SALT LAKE CITY — The tide of pirated information is rising.
The White House has more leaks than a water slide. The president, however, is not swimming alone. Forbidden disclosures are everywhere. On Wednesday, a tech leak revealed new features of the coming iPhone 8. Thursday provided an unauthorized sneak peek of a new team’s logo. A week ago, a newspaper released the emergency call made when singer George Michael died.
Want to leak something yourself? There’s an app for that. There also are plenty of other high-tech tools for maintaining anonymity on the road to bootlegging in the Age of Transparency.

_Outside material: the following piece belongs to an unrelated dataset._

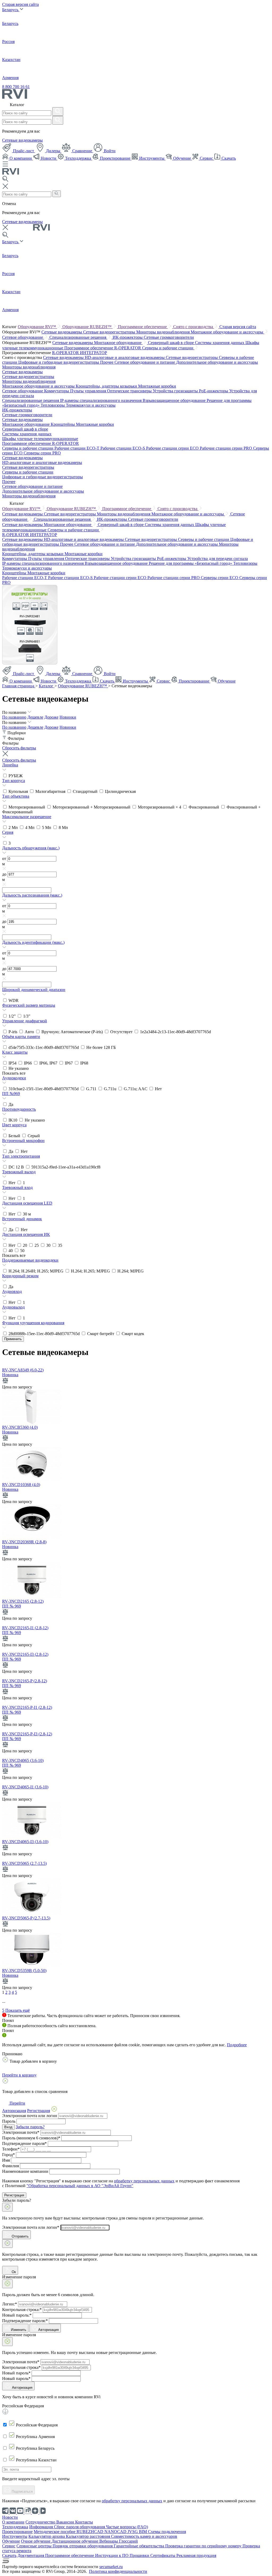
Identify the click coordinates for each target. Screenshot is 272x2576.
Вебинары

Transparency is the declared Siren song of MormonLeaks founder Ryan McKnight, whose team has built a secure website as a platform for those who want to leak documents or videos anonymously from inside The Church of Jesus Christ of Latter-day Saints.
The former Mormon’s stated mission has raised robust questions among ethicists, journalists, scholars and others, who say there are good leaks and bad leaks. If McKnight believes transparency is a top, or the only, priority, should he be more transparent? Do his leaks serve the higher public interest? Or is it a kind of 21st-century Peeping Tom-foolery, digital voyeurism, if you will, to traffic in an apostle’s personal financial documents, a decades-old excommunication letter, dated routine memos and private organizational videos?
There are other questions. Is it legal, or ethical, for White House or church sources to leak confidential information? Should news outlets or leaks websites be egging them on, as the New York Times now does? Is McKnight serving a legitimate journalistic function, as he claims?
And finally, what is the responsibility of a news consumer today?